Problems with how China treats foreign businesses have been simmering for several years, but a recent incident with Wal-Mart Stores Inc. (NYSE: WMT) has pulled those issues back into the spotlight.
Earlier this month the Chinese city of Chongqing forced Wal-Mart to close 13 of its stores for two weeks because officials said the retailer had mislabeled less expensive pork as a better organic type. The officials also fined Wal-Mart $423,000 and even arrested two employees.
This unusually severe response isn't the first. Chinese authorities in May fined Unilever PLC (NYSE ADR: UL) more than $300,000 for announcing that it planned to raise prices – a move officials said undermined the government's attempts to control inflation. French-based Carrefour (PINK: CRRFY) was fined for posting erroneous prices.
Google Inc. (Nasdaq: GOOG) had a protracted battle with Chinese authorities last year over censorship of its search service. Google moved its search engine overseas in protest. Many analysts saw the incident as a way for the government to shepherd users toward domestic search giant Baidu Inc. (NYSE ADR: BIDU).
These penalties top years of unfair Chinese business practices that give advantages to state-owned businesses, including regulations that compel foreign companies to transfer their technology to Chinese firms and laws that weigh more heavily on foreign companies than domestic ones.
"If I were a foreign company, I'd be pretty scared right now," Corbett Wall, a retail expert who heads Shanghai consulting firm +CW Associates, told USA Today. "I absolutely think that [what happened to Wal-Mart] has to do with tensions building up between China and foreign companies."
Big U.S. companies have relied on expansion into China's growing economy to prop up earnings during a period in which Western economies have sagged. They're concerned that if the trend of unfair Chinese business practices worsens, it'll threaten their profits.
According to the 2011 annual survey of U.S. companies conducted by the American Chamber of Commerce in China (Amcham), a majority of U.S. businesses – 71% – said China's licensing process discriminates against foreign companies.
And 40% said they thought the "indigenous innovation" policy – in which the Chinese government favors domestic companies over foreign ones in matters of official procurement – would hurt their business. More than one in four – 26% – said that policy already had hurt them.

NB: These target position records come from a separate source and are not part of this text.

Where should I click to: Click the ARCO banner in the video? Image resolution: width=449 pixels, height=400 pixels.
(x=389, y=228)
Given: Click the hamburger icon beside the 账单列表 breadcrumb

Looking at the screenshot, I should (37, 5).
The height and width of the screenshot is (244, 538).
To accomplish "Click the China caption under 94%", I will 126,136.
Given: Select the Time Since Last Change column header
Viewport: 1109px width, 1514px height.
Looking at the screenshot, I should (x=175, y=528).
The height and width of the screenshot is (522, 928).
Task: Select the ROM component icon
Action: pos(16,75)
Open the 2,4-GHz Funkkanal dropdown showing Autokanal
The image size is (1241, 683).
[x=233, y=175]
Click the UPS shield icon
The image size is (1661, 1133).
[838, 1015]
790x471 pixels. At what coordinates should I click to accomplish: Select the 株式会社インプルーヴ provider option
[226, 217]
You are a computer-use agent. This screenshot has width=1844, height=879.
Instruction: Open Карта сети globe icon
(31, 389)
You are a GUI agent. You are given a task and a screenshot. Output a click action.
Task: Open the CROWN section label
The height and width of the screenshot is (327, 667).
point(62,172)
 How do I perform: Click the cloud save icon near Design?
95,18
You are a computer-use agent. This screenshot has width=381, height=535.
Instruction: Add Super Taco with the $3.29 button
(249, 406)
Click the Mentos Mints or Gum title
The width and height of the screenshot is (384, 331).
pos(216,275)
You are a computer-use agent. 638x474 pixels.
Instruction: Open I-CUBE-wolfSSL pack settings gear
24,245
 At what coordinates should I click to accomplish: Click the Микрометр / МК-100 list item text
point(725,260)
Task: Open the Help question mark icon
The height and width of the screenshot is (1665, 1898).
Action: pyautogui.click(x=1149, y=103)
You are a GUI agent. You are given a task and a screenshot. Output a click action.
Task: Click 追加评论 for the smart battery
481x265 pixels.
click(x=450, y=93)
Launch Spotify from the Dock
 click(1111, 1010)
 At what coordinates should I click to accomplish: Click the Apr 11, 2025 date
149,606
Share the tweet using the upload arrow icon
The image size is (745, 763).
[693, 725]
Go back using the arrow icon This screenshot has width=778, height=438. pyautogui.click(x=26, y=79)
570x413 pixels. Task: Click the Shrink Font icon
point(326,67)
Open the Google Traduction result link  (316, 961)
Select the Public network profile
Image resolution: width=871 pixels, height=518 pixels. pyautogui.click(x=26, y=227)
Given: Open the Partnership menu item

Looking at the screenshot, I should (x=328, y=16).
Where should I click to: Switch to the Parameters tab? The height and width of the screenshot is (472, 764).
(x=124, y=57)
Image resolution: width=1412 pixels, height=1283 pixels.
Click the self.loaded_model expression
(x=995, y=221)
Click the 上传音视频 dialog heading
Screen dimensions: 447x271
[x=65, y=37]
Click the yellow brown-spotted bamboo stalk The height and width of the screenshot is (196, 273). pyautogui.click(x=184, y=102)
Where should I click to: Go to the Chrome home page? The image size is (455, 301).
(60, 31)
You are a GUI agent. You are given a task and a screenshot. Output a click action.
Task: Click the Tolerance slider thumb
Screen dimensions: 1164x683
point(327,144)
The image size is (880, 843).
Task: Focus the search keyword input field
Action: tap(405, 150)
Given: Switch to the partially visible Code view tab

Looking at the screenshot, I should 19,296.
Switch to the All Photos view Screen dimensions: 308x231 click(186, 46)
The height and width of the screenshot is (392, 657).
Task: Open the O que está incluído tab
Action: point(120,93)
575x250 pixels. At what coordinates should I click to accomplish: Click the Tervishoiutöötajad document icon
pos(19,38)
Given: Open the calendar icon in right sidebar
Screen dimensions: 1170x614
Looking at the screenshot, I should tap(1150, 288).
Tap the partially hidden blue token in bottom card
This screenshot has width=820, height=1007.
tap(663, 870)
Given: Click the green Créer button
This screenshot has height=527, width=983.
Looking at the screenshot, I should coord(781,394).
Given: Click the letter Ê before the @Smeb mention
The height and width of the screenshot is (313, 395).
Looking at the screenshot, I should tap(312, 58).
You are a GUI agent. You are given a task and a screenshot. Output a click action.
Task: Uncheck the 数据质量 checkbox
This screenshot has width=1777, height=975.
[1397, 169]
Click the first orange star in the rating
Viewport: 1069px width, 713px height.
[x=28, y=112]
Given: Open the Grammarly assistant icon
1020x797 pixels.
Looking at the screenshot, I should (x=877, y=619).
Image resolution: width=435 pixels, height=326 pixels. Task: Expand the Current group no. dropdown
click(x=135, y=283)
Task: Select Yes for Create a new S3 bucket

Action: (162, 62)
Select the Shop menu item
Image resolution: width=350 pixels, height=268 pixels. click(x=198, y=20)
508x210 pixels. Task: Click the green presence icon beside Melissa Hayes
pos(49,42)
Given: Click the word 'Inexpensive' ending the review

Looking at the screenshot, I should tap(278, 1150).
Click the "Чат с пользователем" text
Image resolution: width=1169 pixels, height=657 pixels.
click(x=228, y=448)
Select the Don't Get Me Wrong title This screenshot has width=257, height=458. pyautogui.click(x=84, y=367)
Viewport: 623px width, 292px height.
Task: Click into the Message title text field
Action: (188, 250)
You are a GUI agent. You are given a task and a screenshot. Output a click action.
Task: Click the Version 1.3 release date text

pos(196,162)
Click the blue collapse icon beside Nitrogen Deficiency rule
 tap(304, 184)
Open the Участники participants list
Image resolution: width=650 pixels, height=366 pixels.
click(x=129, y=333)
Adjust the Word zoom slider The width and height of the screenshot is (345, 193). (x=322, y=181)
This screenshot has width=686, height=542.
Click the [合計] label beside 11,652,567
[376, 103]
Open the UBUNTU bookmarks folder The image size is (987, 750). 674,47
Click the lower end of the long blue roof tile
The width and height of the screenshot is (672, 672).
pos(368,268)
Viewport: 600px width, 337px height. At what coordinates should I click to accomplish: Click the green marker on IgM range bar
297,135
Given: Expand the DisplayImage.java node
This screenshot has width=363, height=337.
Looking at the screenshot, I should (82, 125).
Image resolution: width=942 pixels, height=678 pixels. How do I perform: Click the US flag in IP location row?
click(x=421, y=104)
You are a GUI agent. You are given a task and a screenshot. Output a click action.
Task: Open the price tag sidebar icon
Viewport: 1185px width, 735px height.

A similar number, 24%, said that economic reforms in China had not improved the business climate for U.S. companies, a steep increase from the 9% who said so a year earlier.
At the same time, 78% of U.S. companies said that their operations in China were "profitable" or "very profitable."
"There are two themes to the data," Amcham China Chairman Ted Dean told Bloomberg News. "American companies are doing well and American companies are concerned about in some cases the current regulatory environment and in others the trend line for the regulatory environment."